Validity of Ultra-Short-Term HRV Analysis Using PPG—A Preliminary Study

Sensors 2022, 22(20), 7995; https://doi.org/10.3390/s22207995
by Aline Taoum 1,*, Alexis Bisiaux 2, Florian Tilquin 2, Yann Le Guillou 2 and Guy Carrault 1
Reviewer 1:
Reviewer 2: Anonymous
Sensors 2022, 22(20), 7995; https://doi.org/10.3390/s22207995
Submission received: 14 September 2022 / Revised: 17 October 2022 / Accepted: 18 October 2022 / Published: 20 October 2022

Round 1

Reviewer 1 Report

Results and conclusions are supported by the methods and collected data. However, the study focuses on a very little number of healthy participants.

Summary of participants: gender, age and BMI should be included and results discussed projecting the assessment of short HRV in patients. I also note that recording have been performed at night, I am assuming that none of the participants has sleep disturbances, sleep disturbances can affect HR and HRV. I suggest that "preliminary" is also included in the title.

Paper would benefit of a larger clinical evaluation.

Author Response

We would like to thank the reviewer for the careful and thorough reading of the paper and for the thoughtful comments, which help us improve the quality of the paper. Our detailed responses are presented below.

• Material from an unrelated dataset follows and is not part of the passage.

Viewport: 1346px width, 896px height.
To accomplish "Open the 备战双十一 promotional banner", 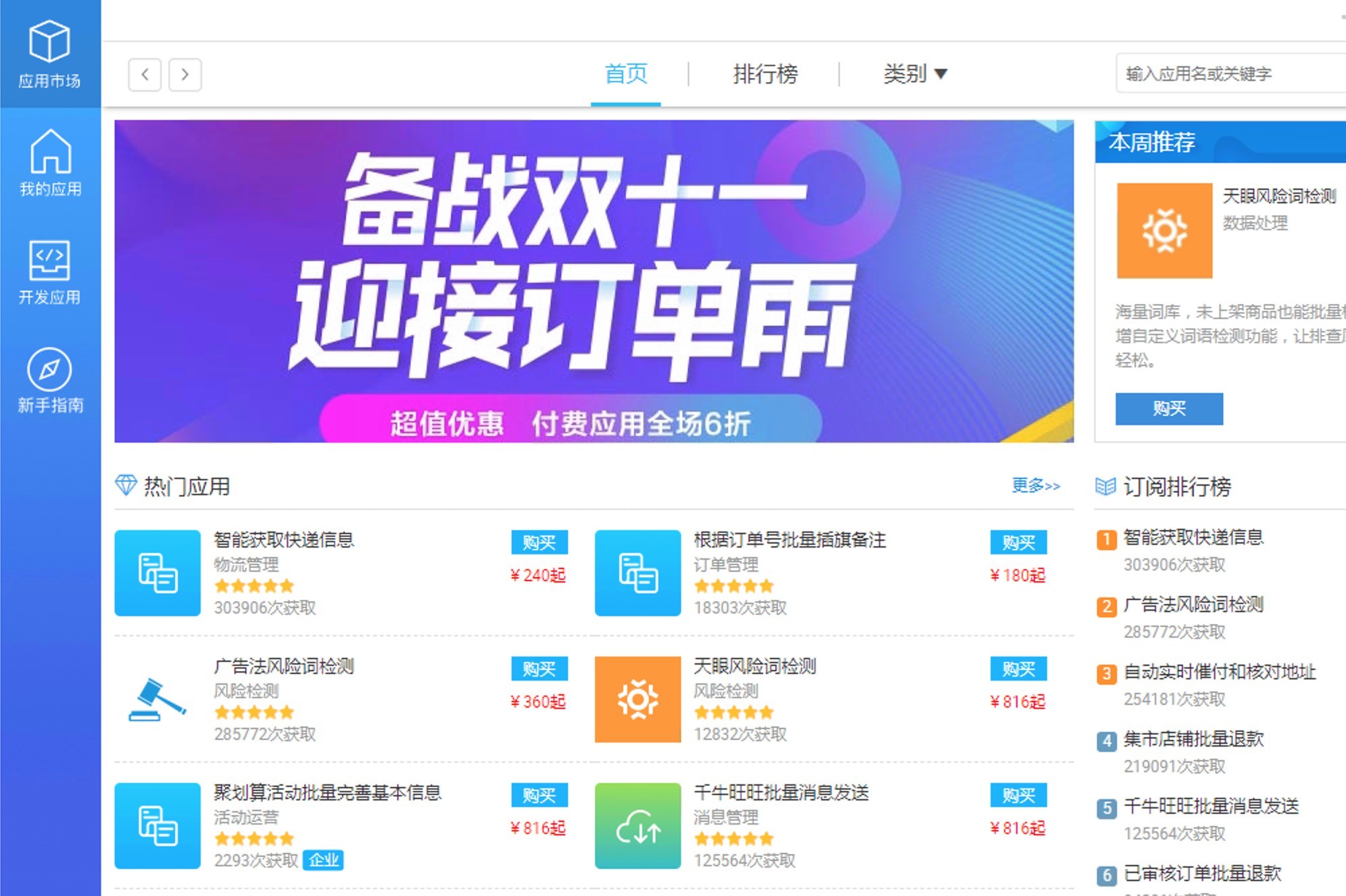I will [x=594, y=281].
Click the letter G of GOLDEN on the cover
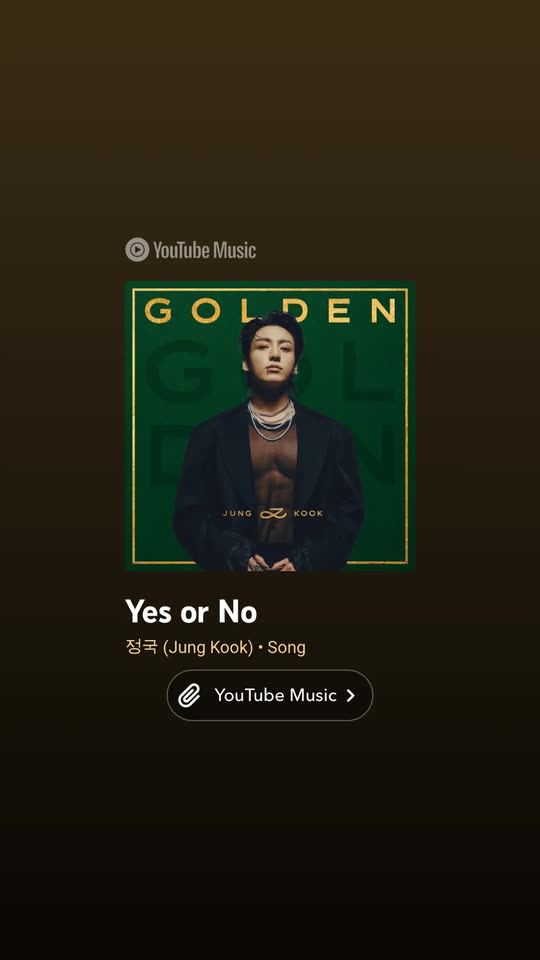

  • We agree with the reviewer that the BMI should be added to the gender and age presented in Section 2.1. The BMI is added directly in the text in Section 2.1, line 85.
  • We apologize to the reviewer but we did not fully understand their comment “and results discussed projecting the assessment of short HRV in patients”. In fact, the main objective of the company Biosency is to develop a monitoring system (including the Bora Band) for patients suffering from respiratory insufficiency and implement predictive models for exacerbations using HRV features as described in Section 1, lines 65 - 70. As described, the nominal recording parameters of the Bora Band are a sampling rate of 25 Hz and a recording duration of 1 min 30 s every 10 min. Before implementing HRV-based predictive models on COPD patients, it was important to test the validity of the Bora Band with the actual nominal recording parameters on a healthy population, hence the study proposed in this paper. This point is clarified in the paper in Section 1, lines 70-73.
    As mentioned in Section 5 “Clinical interest”, few studies have proposed to monitor COPD patients using HRV features. Our future works would address the issue of evaluating short or ultra-short HRV analysis in the COPD population, as mentioned in Section 5, lines 443 – 448, and Section 6, line 472.

  • We thank the reviewer for their interesting comment. Indeed, sleep disturbance can affect heart rate and heart rate variability. All of the participants included in the study were healthy, and none of them reported major sleep disturbances during the experiment. The objective of this study was to design a proof of concept that the bora band would be interesting to assess heart rate variability by PPG. In this sense, it was natural to start with a healthy population.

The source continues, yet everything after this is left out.